Given data =
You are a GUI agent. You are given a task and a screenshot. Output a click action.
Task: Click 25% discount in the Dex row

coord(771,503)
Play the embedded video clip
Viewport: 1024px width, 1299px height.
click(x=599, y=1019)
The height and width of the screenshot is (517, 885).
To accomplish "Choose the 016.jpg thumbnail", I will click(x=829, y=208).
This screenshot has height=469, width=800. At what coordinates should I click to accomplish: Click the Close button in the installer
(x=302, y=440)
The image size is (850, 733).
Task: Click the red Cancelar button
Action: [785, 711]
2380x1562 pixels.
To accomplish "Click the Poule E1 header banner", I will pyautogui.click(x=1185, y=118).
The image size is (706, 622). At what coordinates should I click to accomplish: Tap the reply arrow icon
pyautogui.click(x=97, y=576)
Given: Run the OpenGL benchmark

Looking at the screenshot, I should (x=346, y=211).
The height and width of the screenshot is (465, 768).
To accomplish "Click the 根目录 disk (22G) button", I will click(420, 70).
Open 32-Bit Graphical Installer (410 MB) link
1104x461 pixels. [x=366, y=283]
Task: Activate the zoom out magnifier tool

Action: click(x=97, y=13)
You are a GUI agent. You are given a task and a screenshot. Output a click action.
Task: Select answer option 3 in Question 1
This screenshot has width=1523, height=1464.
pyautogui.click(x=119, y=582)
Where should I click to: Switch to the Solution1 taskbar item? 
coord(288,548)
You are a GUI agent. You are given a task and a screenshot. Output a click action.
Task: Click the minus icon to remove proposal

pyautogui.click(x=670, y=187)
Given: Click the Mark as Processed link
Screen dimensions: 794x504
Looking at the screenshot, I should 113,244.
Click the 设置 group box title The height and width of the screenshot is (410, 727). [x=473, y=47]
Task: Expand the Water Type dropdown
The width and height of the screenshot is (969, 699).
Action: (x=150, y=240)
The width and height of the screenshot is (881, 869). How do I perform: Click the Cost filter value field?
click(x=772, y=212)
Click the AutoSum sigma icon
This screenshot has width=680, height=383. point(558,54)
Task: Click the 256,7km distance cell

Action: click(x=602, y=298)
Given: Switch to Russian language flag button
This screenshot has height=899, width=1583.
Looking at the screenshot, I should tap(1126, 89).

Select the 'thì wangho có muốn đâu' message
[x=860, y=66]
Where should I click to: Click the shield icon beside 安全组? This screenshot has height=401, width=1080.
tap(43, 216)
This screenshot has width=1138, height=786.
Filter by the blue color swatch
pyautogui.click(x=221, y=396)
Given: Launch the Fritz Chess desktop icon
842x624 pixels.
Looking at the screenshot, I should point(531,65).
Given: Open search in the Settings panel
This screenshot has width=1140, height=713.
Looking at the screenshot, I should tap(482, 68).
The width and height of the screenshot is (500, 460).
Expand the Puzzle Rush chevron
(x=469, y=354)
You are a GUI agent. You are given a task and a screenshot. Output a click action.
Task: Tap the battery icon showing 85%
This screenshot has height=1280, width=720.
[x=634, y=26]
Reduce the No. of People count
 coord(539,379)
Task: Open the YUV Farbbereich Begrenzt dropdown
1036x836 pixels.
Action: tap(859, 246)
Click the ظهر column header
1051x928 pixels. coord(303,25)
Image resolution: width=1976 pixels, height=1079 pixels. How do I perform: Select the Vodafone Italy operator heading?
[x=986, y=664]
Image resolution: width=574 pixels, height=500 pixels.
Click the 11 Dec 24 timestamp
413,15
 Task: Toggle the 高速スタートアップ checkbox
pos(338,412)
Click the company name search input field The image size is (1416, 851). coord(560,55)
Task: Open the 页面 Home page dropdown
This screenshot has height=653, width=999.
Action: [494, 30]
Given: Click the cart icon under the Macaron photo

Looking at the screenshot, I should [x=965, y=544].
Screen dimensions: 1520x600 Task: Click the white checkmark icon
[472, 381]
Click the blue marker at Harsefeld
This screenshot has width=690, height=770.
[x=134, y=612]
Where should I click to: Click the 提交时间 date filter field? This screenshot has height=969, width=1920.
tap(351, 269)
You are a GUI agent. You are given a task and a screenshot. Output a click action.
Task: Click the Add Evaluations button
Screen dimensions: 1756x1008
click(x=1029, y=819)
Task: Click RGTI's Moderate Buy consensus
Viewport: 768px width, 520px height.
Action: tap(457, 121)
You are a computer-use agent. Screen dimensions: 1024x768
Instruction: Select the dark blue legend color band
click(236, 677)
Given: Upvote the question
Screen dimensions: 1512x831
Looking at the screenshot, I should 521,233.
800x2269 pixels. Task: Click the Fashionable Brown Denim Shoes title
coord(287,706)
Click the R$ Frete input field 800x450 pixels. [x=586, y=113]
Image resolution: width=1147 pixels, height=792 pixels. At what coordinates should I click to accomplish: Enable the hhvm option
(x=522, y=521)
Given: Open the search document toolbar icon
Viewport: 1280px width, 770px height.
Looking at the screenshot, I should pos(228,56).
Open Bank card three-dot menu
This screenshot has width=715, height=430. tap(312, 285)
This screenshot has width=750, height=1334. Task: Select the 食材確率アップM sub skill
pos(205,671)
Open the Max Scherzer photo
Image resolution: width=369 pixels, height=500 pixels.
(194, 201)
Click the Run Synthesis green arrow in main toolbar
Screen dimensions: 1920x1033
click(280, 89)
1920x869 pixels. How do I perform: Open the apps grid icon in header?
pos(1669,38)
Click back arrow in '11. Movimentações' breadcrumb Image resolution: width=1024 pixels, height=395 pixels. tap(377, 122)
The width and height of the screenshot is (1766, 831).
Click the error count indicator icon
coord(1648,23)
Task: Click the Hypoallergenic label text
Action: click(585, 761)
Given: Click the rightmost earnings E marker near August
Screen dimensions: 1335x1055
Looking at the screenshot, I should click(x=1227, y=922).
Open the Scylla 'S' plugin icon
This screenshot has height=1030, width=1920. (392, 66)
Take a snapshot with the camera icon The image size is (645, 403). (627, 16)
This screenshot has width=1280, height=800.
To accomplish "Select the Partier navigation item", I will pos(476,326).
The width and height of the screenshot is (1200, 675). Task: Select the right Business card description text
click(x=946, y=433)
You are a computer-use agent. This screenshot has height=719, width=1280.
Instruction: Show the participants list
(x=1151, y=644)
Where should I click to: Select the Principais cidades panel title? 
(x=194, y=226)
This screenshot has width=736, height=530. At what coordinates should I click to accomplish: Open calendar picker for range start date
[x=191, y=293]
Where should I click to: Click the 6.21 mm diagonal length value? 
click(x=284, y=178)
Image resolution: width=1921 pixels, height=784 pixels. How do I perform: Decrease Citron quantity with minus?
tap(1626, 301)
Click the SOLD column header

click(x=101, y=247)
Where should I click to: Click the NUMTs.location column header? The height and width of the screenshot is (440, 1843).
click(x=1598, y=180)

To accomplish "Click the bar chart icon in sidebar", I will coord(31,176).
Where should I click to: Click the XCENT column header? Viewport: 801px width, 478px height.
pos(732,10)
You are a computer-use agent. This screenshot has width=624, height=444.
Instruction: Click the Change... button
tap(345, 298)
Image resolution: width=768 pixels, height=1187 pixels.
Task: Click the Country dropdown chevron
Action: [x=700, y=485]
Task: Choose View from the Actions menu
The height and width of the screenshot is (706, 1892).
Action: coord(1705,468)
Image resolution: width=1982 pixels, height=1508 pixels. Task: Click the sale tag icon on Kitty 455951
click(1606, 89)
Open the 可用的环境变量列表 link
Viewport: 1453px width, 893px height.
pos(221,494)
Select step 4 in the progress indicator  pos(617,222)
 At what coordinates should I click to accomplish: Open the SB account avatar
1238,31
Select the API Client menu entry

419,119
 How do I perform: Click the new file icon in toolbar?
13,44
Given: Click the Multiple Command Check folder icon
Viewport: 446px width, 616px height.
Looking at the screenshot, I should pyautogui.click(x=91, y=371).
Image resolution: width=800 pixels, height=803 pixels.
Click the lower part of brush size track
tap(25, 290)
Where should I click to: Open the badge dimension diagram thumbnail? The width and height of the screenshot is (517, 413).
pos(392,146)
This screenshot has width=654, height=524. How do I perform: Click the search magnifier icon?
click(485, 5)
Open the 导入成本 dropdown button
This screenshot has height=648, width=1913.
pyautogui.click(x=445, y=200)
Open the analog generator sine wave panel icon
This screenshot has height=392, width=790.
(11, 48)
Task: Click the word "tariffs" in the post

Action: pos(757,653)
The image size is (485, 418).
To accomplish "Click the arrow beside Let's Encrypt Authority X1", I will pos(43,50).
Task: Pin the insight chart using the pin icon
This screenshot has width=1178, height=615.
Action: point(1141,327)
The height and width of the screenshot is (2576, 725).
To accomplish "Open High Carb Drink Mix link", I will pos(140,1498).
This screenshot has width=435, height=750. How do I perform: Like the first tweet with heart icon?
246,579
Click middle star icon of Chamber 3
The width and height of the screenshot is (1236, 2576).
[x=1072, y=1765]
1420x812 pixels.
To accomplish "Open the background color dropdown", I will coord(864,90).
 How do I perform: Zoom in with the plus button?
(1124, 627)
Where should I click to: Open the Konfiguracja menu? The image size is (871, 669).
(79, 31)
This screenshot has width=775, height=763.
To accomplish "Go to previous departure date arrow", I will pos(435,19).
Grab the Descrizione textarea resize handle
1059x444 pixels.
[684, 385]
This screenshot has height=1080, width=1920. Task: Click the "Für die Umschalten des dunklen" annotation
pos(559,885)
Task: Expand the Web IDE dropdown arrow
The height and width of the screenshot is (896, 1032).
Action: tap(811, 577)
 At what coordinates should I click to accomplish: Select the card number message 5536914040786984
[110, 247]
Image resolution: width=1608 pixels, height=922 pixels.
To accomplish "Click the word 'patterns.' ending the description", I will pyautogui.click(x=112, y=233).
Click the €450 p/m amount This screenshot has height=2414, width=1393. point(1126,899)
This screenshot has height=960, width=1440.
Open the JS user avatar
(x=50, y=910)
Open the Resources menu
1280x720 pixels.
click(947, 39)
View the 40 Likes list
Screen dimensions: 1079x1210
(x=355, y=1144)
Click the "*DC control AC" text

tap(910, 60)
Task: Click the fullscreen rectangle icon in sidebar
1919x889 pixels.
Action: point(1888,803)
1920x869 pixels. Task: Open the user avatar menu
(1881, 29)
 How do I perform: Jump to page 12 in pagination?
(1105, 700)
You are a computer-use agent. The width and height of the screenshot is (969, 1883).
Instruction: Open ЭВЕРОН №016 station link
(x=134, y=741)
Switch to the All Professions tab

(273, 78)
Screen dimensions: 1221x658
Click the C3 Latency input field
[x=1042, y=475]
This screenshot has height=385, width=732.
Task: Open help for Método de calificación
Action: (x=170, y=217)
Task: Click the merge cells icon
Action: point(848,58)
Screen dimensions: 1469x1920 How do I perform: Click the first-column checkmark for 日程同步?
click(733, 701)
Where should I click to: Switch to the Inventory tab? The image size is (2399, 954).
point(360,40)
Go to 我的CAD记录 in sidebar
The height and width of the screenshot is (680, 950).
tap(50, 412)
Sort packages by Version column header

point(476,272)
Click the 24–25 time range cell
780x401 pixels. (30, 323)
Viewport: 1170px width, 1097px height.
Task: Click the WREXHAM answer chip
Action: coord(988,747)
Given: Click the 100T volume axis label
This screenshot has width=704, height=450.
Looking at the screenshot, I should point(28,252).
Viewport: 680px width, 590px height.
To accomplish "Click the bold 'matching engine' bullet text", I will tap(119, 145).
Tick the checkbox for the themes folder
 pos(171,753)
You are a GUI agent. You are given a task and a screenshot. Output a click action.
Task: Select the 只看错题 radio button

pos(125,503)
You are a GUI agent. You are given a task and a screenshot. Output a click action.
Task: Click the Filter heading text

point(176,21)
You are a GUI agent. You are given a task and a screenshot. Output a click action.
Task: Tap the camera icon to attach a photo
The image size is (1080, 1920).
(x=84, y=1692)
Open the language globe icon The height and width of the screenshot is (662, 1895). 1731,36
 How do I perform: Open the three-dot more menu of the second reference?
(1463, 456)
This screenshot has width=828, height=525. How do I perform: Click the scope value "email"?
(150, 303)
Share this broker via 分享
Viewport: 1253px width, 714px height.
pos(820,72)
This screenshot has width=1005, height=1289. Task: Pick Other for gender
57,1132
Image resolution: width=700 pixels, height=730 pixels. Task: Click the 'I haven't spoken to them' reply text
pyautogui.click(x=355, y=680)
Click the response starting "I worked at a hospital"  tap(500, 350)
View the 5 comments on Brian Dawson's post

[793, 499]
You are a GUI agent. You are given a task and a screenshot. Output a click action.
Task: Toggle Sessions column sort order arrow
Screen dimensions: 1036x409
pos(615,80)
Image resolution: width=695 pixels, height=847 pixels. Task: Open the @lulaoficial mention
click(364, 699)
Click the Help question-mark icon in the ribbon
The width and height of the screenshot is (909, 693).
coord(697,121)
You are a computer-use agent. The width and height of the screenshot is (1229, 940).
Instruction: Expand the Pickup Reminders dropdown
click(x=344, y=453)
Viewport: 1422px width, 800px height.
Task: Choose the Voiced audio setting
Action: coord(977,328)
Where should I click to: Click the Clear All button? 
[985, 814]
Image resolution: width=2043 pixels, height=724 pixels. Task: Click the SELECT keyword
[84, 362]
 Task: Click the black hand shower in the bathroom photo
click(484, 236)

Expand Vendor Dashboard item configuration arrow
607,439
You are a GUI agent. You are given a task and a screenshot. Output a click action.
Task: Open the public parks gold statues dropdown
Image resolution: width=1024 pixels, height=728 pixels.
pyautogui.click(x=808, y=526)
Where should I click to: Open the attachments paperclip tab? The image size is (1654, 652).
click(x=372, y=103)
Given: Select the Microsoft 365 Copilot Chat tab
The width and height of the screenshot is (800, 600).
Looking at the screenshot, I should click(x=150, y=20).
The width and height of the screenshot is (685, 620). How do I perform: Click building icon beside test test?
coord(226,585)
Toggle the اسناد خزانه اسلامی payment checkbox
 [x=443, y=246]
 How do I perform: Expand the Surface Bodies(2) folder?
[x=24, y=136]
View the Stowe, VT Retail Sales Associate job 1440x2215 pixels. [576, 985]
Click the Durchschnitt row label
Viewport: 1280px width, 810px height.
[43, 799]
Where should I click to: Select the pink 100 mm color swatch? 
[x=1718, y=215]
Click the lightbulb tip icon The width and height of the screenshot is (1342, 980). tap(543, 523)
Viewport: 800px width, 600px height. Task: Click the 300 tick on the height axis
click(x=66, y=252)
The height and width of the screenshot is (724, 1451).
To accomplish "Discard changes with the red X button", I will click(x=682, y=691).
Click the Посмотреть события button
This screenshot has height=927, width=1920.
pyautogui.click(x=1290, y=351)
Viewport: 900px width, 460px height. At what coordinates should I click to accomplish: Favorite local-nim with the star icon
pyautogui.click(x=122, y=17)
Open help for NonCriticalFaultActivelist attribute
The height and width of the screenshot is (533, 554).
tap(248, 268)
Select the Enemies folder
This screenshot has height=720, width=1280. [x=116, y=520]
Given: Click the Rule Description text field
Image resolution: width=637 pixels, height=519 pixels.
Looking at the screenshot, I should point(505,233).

Your instructions =
Of the lines above, extract only those from the line with "This screenshot has width=1138, height=786." to the line with "Click the R$", both included, exactly as written.

Solution to this exercise =
This screenshot has width=1138, height=786.
Filter by the blue color swatch
pyautogui.click(x=221, y=396)
Given: Launch the Fritz Chess desktop icon
842x624 pixels.
Looking at the screenshot, I should point(531,65).
Given: Open search in the Settings panel
This screenshot has width=1140, height=713.
Looking at the screenshot, I should tap(482, 68).
The width and height of the screenshot is (500, 460).
Expand the Puzzle Rush chevron
(x=469, y=354)
You are a GUI agent. You are given a task and a screenshot. Output a click action.
Task: Tap the battery icon showing 85%
This screenshot has height=1280, width=720.
[x=634, y=26]
Reduce the No. of People count
 coord(539,379)
Task: Open the YUV Farbbereich Begrenzt dropdown
1036x836 pixels.
Action: tap(859, 246)
Click the ظهر column header
1051x928 pixels. coord(303,25)
Image resolution: width=1976 pixels, height=1079 pixels. How do I perform: Select the Vodafone Italy operator heading?
[x=986, y=664]
Image resolution: width=574 pixels, height=500 pixels.
Click the 11 Dec 24 timestamp
413,15
 Task: Toggle the 高速スタートアップ checkbox
pos(338,412)
Click the company name search input field The image size is (1416, 851). coord(560,55)
Task: Open the 页面 Home page dropdown
This screenshot has height=653, width=999.
Action: [494, 30]
Given: Click the cart icon under the Macaron photo

Looking at the screenshot, I should [x=965, y=544].
Screen dimensions: 1520x600 Task: Click the white checkmark icon
[472, 381]
Click the blue marker at Harsefeld
This screenshot has width=690, height=770.
[x=134, y=612]
Where should I click to: Click the 提交时间 date filter field? This screenshot has height=969, width=1920.
tap(351, 269)
You are a GUI agent. You are given a task and a screenshot. Output a click action.
Task: Click the Add Evaluations button
Screen dimensions: 1756x1008
click(x=1029, y=819)
Task: Click RGTI's Moderate Buy consensus
Viewport: 768px width, 520px height.
Action: tap(457, 121)
You are a computer-use agent. Screen dimensions: 1024x768
Instruction: Select the dark blue legend color band
click(236, 677)
Given: Upvote the question
Screen dimensions: 1512x831
Looking at the screenshot, I should 521,233.
800x2269 pixels. Task: Click the Fashionable Brown Denim Shoes title
coord(287,706)
Click the R$ Frete input field 800x450 pixels. [x=586, y=113]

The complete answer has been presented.